Applying this rule here and considering the purpose and sense of the entire No-fault Act, I would hold that the phrase “dependent upon the deceased for support” applies only to relative, and does not apply to those class of kin who are designated prior to relative in Subsection (B) of the definition of survivor.

“Insurance statutes are to be liberally construed to effect their purposes and to promote justice. 1 Pa.C.S.A. § 1928(c). Sheppard v. Old Republic Life Insurance Co., 21 Pa.Cmwlth. 360, 346 A.2d 383 (1975).”

Midboe v. State Farm Mutual Ins.
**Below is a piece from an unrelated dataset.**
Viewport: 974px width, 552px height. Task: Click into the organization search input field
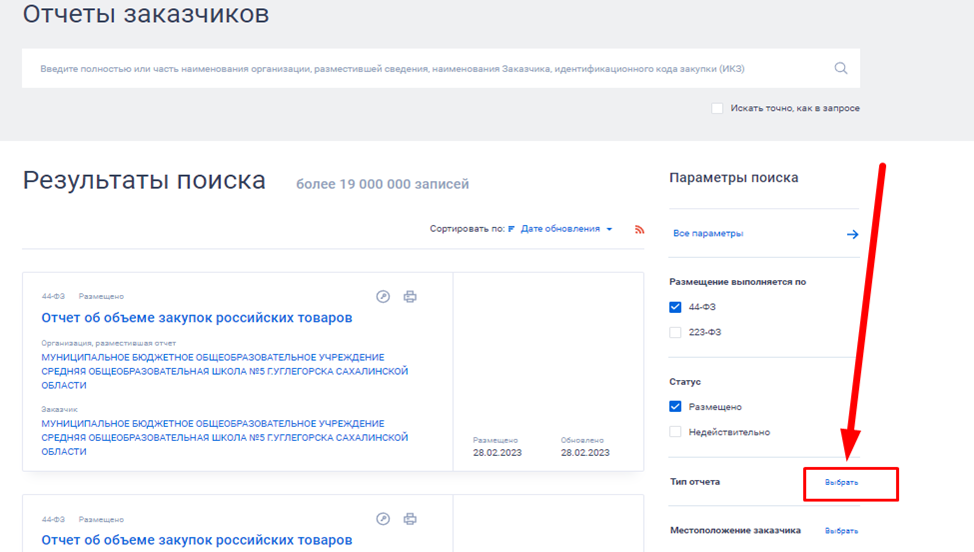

Co., (Dissenting Opinion, Larsen, J.) 495 Pa. 348, 433 A.2d 1342, 1349 (1981).

Accordingly, I would affirm and hold that a child, parent, brother and sister need not prove dependency, but need only to show that the deceased would probably have contributed income to him or her for entitlement to survivor’s benefits under the No-fault Act. Only a relative other than a child, *300parent, brother and sister, (and spouse), need to show dependency.

I dissent.

. Dr. Barry C. Chesler was employed as a resident in obstetrics and gynecology earning $16,112.00 a year.

. It was stipulated that decedent's mother would have received a sum in excess of $5,000.00 in voluntary contributions from the deceased had he not been killed.